A subcommittee chaired by Rep. Ander Crenshaw (R-Fla.) approved a 142-page bill yesterday that would, among other things, make it even more difficult for Americans to legally visit Cuba.

See also:

-Obama on Jay-Z, Beyonce, Cuba: "White House Not Involved, We've Got Better Things to Do"

"[The trip] was an example of how the guidelines are not being enforced," Crenshaw said. "I think that if we're going to say that we have this policy in place that relates to travel in Cuba that it ought to be enforced, and that becomes a gray area where they're probably not really following the guidelines."

In Miami, the couple's short visit to Cuba triggered outrage. Congresswoman Ileana Ros-Lehtinen said the trip was nothing more than a "wedding anniversary vacation not even disguised as a cultural program," while Sen. Marco Rubio accused the Carters of "funding the regime's systematic trampling of people's human rights."

But not everyone agrees.

House Appropriations Committee member Rep. Jose Serrano (D-N.Y.) opposes the new bill, derisively dubbing it "the Jay-Z, Beyoncé Bill."

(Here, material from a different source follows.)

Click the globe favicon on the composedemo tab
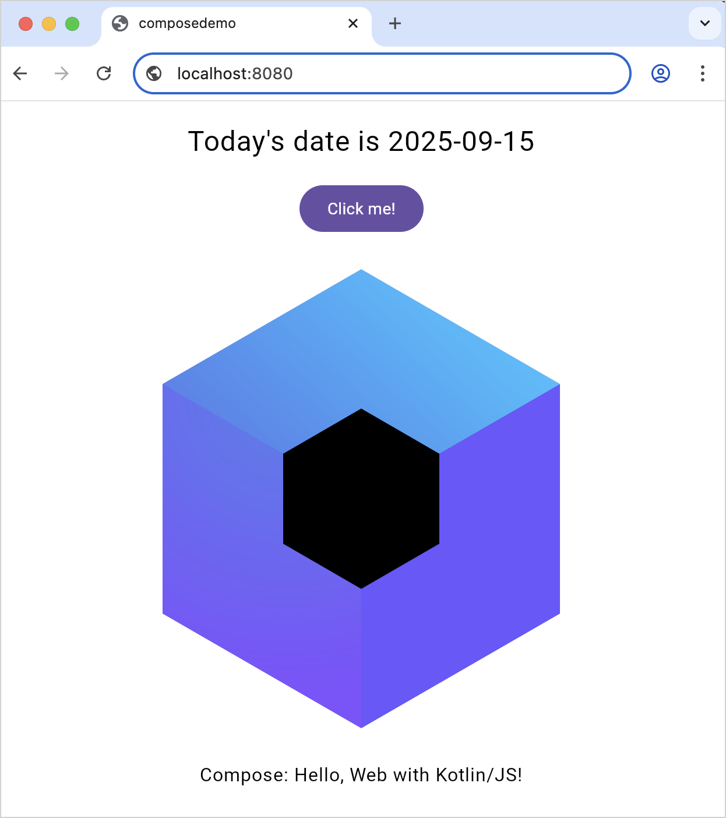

"Absolutely [it's a response to the trip], and it's playing to the audience in Miami," Serrano told Politico. "The mistake they made was being seen in public; by that, I mean they being who they are walking down the street. We may consider Cuba a closed society, but even if it is -- it's not closed enough so they don't know who Jay-Z and Beyoncé are."

As for Jay-Z, he thinks the controversy's silly.

"I'm in Cuba, I love Cubans/This communist talk is so confusing/When it's from China, the very mic that I'm using/Idiot wind, the Bob Dylan of rap music/You're an idiot, baby, you should become a student."